- RECORD EXTRACTS
——
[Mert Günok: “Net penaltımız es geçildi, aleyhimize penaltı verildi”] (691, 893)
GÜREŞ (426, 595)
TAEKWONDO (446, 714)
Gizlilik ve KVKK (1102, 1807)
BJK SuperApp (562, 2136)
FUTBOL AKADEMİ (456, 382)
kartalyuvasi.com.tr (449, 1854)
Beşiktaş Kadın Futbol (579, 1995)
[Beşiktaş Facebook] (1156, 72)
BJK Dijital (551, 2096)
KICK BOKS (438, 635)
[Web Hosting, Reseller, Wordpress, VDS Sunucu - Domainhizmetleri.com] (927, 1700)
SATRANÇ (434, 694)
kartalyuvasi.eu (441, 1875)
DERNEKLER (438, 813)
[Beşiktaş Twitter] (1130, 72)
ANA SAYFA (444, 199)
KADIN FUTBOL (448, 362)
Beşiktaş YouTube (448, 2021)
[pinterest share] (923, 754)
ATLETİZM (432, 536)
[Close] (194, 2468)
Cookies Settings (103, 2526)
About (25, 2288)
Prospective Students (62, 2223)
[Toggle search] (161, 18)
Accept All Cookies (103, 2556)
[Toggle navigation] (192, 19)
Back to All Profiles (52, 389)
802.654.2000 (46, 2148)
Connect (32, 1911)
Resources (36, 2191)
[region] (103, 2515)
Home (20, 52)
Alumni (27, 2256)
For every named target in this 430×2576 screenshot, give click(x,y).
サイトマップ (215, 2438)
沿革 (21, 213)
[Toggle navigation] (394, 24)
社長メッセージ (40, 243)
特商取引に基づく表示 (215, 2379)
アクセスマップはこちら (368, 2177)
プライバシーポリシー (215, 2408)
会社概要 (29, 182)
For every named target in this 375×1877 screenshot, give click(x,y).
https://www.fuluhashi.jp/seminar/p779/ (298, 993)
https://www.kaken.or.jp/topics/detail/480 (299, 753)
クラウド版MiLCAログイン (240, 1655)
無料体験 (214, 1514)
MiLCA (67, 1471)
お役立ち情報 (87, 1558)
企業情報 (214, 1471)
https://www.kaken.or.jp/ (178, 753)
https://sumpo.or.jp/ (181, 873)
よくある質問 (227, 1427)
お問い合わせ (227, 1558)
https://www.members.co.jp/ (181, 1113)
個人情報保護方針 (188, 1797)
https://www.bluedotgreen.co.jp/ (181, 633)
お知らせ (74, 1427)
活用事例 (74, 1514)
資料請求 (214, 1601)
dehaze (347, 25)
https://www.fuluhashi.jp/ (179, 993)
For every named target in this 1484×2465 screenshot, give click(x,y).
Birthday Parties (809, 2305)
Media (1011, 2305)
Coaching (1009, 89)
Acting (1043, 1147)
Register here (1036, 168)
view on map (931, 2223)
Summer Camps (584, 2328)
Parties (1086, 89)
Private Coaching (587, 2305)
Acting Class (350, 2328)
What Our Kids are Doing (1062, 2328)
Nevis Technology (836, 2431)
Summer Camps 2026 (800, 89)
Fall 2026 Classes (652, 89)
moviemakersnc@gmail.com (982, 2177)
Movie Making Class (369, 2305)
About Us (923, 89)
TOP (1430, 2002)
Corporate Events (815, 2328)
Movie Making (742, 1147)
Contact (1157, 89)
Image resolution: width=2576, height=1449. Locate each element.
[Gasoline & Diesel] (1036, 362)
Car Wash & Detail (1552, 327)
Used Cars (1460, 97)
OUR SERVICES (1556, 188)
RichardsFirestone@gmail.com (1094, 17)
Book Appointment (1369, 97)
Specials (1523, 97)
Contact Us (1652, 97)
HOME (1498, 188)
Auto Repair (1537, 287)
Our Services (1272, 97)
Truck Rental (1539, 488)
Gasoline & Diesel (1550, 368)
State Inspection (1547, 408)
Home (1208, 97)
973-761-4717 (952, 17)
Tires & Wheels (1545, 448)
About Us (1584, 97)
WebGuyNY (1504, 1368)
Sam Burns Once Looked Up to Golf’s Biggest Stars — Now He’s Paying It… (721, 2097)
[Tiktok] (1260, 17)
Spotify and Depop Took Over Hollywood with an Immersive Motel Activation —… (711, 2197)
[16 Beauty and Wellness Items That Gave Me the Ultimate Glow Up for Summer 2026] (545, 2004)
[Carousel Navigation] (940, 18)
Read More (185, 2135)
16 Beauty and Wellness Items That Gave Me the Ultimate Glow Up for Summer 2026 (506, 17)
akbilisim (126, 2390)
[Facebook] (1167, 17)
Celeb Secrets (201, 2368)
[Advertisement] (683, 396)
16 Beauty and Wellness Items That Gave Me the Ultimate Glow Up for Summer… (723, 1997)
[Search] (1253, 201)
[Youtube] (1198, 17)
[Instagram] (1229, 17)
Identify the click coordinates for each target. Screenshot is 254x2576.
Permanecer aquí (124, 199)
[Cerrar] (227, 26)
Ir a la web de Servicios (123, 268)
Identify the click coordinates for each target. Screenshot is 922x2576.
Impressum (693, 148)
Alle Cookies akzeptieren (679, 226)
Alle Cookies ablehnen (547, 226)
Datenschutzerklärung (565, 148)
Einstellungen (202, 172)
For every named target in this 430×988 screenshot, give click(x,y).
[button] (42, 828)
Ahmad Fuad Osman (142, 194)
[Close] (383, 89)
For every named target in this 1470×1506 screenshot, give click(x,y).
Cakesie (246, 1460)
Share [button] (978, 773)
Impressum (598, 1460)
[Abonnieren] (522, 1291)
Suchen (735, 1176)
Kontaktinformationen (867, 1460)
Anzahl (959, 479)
——
- EXERCISE AIM
Please report every line of the records above that contains the word "fuluhashi".

- SOLUTION
https://www.fuluhashi.jp/seminar/p779/ (298, 993)
https://www.fuluhashi.jp/ (179, 993)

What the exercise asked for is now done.